すべり症、分離症、変形性脊椎症といった名称でも

臨床の現場では、変形性腰椎症でも下肢に症状があれば脊柱管狭窄(症)で、原因疾患は変形性腰椎症と記載されます。腰痛だけで下肢に疼痛などの症状が無い場合には変形性腰椎症という診断になります。

例えば、腰部脊柱管狭窄(症)という疾患名のなかに変形性腰椎症という疾患名が入っていると、疾患のなかに疾患があるという二重の疾患名になってしまいます。これが患者さんを混乱させる原因になっています。

つらい症状は年齢とともに高頻度に(イラスト:『脊柱管狭窄症の本』より)

したがって、この場合には変形性腰椎症という疾患が原因で、腰部脊柱管狭窄(症)としてまとめられます。このような診断名の混乱は、今までが単純エックス線写真の形からみた所見によって確立されてきたという経緯があるからです。

-- 課題 --
出典抜粋の「すべり症、分離症、変形性脊椎症といった名称でも」から「たという経緯があるからです。」までの部分を、「患者さん」を「患者」に置き換えて書き直してください。

-- 提示資料 --
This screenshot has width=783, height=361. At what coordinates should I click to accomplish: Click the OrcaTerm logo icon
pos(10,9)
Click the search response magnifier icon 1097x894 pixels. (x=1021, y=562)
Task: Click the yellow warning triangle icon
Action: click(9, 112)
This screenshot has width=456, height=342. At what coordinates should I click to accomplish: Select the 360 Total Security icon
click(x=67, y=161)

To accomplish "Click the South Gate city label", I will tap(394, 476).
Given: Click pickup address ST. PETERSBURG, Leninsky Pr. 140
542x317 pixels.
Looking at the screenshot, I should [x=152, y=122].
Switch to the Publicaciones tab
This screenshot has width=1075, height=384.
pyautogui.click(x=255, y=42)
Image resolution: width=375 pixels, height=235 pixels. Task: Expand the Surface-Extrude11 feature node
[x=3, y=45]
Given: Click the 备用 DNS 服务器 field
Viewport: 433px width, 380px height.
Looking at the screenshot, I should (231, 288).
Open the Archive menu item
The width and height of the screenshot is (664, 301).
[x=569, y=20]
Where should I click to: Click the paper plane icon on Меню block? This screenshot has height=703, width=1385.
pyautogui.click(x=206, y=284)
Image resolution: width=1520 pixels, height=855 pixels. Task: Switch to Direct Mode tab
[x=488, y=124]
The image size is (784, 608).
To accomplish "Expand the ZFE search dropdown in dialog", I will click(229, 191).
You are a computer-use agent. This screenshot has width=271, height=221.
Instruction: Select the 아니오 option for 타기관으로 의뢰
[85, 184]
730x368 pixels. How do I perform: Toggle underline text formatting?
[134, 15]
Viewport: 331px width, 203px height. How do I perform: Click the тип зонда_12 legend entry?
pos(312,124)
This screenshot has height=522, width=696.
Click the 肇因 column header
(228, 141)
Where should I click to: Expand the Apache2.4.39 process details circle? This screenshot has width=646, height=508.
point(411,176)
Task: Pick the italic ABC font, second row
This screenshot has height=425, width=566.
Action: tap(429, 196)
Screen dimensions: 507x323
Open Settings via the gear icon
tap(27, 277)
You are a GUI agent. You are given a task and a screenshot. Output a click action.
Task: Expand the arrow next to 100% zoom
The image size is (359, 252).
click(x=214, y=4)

-- 以下の回答 --
すべり症、分離症、変形性脊椎症といった名称でも

臨床の現場では、変形性腰椎症でも下肢に症状があれば脊柱管狭窄(症)で、原因疾患は変形性腰椎症と記載されます。腰痛だけで下肢に疼痛などの症状が無い場合には変形性腰椎症という診断になります。

例えば、腰部脊柱管狭窄(症)という疾患名のなかに変形性腰椎症という疾患名が入っていると、疾患のなかに疾患があるという二重の疾患名になってしまいます。これが患者を混乱させる原因になっています。

つらい症状は年齢とともに高頻度に(イラスト:『脊柱管狭窄症の本』より)

したがって、この場合には変形性腰椎症という疾患が原因で、腰部脊柱管狭窄(症)としてまとめられます。このような診断名の混乱は、今までが単純エックス線写真の形からみた所見によって確立されてきたという経緯があるからです。